Dr. Boskov Krevorkian said:


> I'm waiting for scientists to start bitching about this film.
> 
> I mean, seriously, Cavemen, Dinosaurs, Mammoths and Egyptians lived together in the same time period?


don't see why the should...Mammoths, sabretooths and Cavemen all were around 12000 years ago and many scientists believe the Pyramids are much older than theorized since no one has actually proven when they were built 



Sean Connery said:


> don't forget Scientologist


don't see how they could...this could be the story of how our brave ancestors fought off the minions of evil lord Xenu 



Sasuke said:


> Looks fun


 what he said.


----------



## Wilham (Mar 3, 2008)

This movie looks alright but I hate how the writer has to incorporate a love story in everything he writes. That is what takes away from the movies.


----------



## CrazyMoronX (Mar 3, 2008)

It makes no sense at all, but it looks like a decent action film, I guess.

I can't wait for the cavemen from Geico to start making a fuss.


----------



## Felt (Mar 3, 2008)

Who's playing the main role, because I'm guessing the caveman will be shirtless alot


----------



## Hattori~Hanzo (Mar 4, 2008)

I hope it will be much better than Apocalypse.


----------



## Sean Connery (Mar 4, 2008)

Hattori~Hanzo said:


> I hope it will be much better than Apocalypse.



was that the one directed by the Jew Hater Mr Mel Gibson


----------



## Hattori~Hanzo (Mar 4, 2008)

Sean Connery said:


> was that the one directed by the Jew Hater Mr Mel Gibson


Yes, that's the one.


----------



## Sean Connery (Mar 4, 2008)

Hattori~Hanzo said:


> Yes, that's the one.



I heard it sucked ass, was that true


----------



## RAGING BONER (Mar 4, 2008)

Sean Connery said:


> I heard it sucked ass, was that true



i thought it was aight...probably as accurate as youre gonna get for a period flick set in the Aztec times.

i'm a fan of ancient history so i'm easily won over by big budget history flicks.


the plot was pretty simple tho, nothing ground breaking.


----------



## Sasori (Mar 4, 2008)

The concept is epic imo.
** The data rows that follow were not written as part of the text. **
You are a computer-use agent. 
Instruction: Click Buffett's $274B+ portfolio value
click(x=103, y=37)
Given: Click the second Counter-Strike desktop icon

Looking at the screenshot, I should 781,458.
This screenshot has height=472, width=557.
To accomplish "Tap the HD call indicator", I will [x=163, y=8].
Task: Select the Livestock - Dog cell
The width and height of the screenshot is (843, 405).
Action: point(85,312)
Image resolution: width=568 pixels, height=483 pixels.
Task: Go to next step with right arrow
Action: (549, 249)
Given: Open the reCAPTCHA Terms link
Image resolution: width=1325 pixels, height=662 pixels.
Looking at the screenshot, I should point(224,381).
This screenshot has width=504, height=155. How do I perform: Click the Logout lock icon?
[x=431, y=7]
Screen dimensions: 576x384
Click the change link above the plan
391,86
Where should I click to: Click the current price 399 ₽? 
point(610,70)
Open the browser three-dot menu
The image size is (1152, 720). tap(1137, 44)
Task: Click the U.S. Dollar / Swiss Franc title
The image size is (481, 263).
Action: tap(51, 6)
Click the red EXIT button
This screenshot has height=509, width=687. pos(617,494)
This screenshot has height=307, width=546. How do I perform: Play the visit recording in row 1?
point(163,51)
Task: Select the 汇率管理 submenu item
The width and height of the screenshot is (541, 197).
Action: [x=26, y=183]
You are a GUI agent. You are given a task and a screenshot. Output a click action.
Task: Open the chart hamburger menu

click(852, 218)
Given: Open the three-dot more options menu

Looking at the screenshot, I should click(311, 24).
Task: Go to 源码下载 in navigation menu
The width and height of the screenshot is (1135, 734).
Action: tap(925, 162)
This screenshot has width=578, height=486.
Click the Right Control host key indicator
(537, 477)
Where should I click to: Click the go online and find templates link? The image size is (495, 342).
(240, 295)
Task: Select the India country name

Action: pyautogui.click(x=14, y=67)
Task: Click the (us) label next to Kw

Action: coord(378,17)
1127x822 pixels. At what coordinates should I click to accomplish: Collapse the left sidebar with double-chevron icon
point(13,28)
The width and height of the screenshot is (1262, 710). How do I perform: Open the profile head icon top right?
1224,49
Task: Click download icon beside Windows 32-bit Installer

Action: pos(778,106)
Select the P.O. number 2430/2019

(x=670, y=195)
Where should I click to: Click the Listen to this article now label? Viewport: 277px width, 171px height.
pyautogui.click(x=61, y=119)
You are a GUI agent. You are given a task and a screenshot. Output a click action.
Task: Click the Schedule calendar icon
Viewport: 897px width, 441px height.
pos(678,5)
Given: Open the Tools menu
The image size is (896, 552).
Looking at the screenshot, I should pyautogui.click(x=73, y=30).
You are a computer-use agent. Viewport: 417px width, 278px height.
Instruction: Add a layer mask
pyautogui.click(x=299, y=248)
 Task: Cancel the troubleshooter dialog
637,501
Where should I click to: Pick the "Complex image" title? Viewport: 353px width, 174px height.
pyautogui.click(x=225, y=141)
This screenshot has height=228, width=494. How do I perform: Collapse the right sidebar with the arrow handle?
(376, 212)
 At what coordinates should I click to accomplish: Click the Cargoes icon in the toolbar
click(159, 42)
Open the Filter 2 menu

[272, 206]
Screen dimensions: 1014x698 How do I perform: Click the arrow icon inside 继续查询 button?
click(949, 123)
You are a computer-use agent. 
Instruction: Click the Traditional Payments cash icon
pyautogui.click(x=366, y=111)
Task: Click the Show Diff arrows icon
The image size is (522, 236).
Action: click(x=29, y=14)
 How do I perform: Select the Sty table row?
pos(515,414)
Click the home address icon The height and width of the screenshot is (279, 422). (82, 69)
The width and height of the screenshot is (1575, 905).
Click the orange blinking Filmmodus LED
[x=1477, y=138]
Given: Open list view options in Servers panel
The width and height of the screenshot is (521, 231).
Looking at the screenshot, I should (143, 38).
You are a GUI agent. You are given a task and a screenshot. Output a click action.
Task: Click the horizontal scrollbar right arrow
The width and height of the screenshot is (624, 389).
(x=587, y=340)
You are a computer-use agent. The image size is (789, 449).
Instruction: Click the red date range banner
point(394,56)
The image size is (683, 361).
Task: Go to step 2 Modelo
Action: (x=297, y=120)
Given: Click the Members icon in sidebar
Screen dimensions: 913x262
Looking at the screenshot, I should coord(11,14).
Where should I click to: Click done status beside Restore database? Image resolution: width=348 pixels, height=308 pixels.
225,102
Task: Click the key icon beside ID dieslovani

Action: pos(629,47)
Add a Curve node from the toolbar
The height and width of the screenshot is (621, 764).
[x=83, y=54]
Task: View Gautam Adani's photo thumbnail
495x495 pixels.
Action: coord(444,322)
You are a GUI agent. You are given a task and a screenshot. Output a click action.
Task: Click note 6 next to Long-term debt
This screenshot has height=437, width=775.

The tag lines are awesome too:

"The first hero"

"When Legend began"

The marketers did a good job on this I'm certainly sold.


----------



## Hattori~Hanzo (Mar 4, 2008)

It was an average film that was waaaaaay overhyped and overrated.


----------



## Sean Connery (Mar 4, 2008)

Hattori~Hanzo said:


> It was an average film that was waaaaaay overhyped and overrated.



well said my friend


----------



## murasex (Mar 5, 2008)

I have been waiting for this movie for a month!
So definitely am going to watch it Friday/Saturday.


----------



## Sean Connery (Mar 6, 2008)

what's next, he yells out

We Are Cave Men to 300's This is Sparta


----------



## RAGING BONER (Mar 6, 2008)

Sean Connery said:


> what's next, he yells out
> 
> We Are Cave Men to 300's This is Sparta



best thing they can do with the cave men is give them little more than grunts and shit...leave the actual language to the Ancients.


----------



## Sean Connery (Mar 6, 2008)

~RAGING BONER~ said:


> best thing they can do with the cave men is give them little more than grunts and shit...leave the actual language to the Ancients.



sounds about right


----------



## Bender (Mar 6, 2008)

I'm totally psyched about the movie though the rating on rottentomatoes really brought me down

Shit got a 13% 

Saying that it's special effects is the da bomb but it's story is absolute shit


Though I have faith that it,ll meet my expectations


----------



## Hattori~Hanzo (Mar 6, 2008)

Blaze of Glory said:


> I'm totally psyched about the movie though the rating on rottentomatoes really brought me down
> 
> Shit got a 13%
> 
> ...


So only those who liked Transformers will like this? This is not good news to me.


----------



## 海外ニキ (Mar 7, 2008)

I don't even understand the premise. It looks kinda........off.


----------



## Rapestorm (Mar 9, 2008)

Well I have watched it and it didnt disappoint me at all. 7/10


----------



## Sasuke (Mar 9, 2008)

The reviews I've read are saying it's one of the worst movies of all time lol.


----------



## -18 (Mar 9, 2008)

I thought it's a great movie, but it didn't amuse me, shit, most of the movies this year are absolutely fail


----------



## Superrazien (Mar 9, 2008)

Don't expect a Lord of the Rings or 300 kind of epic, and don't expect the special effects to be all that magnificent. The movie was decent, but if it was out on DVD I would only say rent it.


----------



## Gooba (Mar 9, 2008)

This review makes it seem like it is pretty inaccurate timewise.  Stuff like that really annoys me at movies.





			
				http://io9.com/364663/10000-bc-++-this-aint-evolution said:
			
		

> In _10,000 BC_, you've got Egyptian pyramids being built by guys using woolly mammoths. I mean, it's the goddamn ice age, and then our main character walks over a hill and suddenly he's in the Nile Valley of 2,000 BC? And these anachronistic bad guy Egyptians (from the ice age) have got ships, horseback riding, and freakin STEEL. Steel? C'mon, guys, you couldn't even consult ? I mean, why not just call the movie _2,000 BC_ and make it about ancient Egypt? Or keep it in 10,000 BC and come up with some other kind of bad guys? Jeezus.
> So anyway, our hero lives in some undefined ice age region hunting mammoths (pretty decent CGI mammoths by the way), seemingly in Europe but a mere few days' walk from Egypt. A band of guys on horseback come zooming through one day, steal a bunch of his clansmen, and take off in the direction of the aforementioned historically-inaccurate city. Did I mention that 10,000 BC was right around the time agriculture was being invented?


----------



## YamiHikari (Mar 9, 2008)

Hattori~Hanzo said:


> So only those who liked Transformers will like this? This is not good news to me.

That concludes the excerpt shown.